An urgent need exists for new treatments of schizophrenia that are effective against a broad range of symptoms and free of limiting safety issues. ITI-007 is a new molecular entity with a pharmacological profile that combines dose-related monoamine modulation with phosphorylation of intracellular signaling proteins.
Methods
A phase II randomized, double-blind, placebo- and active-controlled trial was conducted at 8 sites in the US and randomized 335 acutely psychotic adults with schizophrenia. ITI-007 (60 mg, 120 mg), placebo, or risperidone, included for assay sensitivity, was evaluated as monotherapy for 4 weeks. The primary outcome measure was the Positive and Negative Syndrome Scale (PANSS) total score, with secondary analyses conducted on symptom subscales.
Results
ITI-007 60 mg (P=0.017, effect size=0.4) and risperidone (P=0.013, effect size=0.4) demonstrated antipsychotic efficacy superiority over placebo on the primary endpoint. The results of secondary analyses reflected improvements in negative and depressive symptoms by ITI-007 60 mg. ITI-007 120 mg did not separate from placebo. However, both doses of ITI-007 were well tolerated in this patient population as evidenced by low discontinuation and adverse event rates, and were associated with a benign metabolic profile as evidenced by significantly lower levels of prolactin, fasting glucose, total cholesterol and triglycerides than risperidone.
Conclusion
This mechanistically novel investigational drug ITI-007 was effective for the treatment of schizophrenia and comparable to placebo on safety measures in this trial. Secondary analyses indicated that ITI-007 improved negative and depression symptoms and might have expanded therapeutic efficacy in comparison to current antipsychotic drugs. (ClinicalTrials.gov, NCT01499563
So we have ITI-007, Cariprazine, and CBD medications coming out. Looks good. I hope one of them comes out by 2016. In the meantime, I plan on asking me doctor about Geodon or Latuda.

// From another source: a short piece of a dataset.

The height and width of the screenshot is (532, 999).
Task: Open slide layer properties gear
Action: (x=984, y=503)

Not only was the med better than placebo, but it was better than risperidone (@60mg). The higher dose (120mg) was the one that did not have good results. It was just as good at treating positive symptoms as risperidone, and superior in treating negative symptoms at 60mg’s, with a very low side effect profile, the only clinically significant side effect being sedation at the 120mg dosage, which you wouldn’t want to take anyway since the 60mg dosage had better results over all.
EDIT: OK sorry guys, they changed the information on the link from the phase 2 trial results to phase 3 information. In phase 3 trials they are using 40mg and 60mg doses instead of 120mg.
Every medication has a therapeutic range - too low and its not helpful, too high and its bad for you. So the fact that the 120 mg dose didn’t help is not big deal and no big surprise.
It could end up being a good drug, Just something sounds fishy to me, Iv never known a med at a higher dose not even being more effective then placebo when a lower does is, Im not going to get my hopes up about it. Btw im on risperidone too so i feel your pain.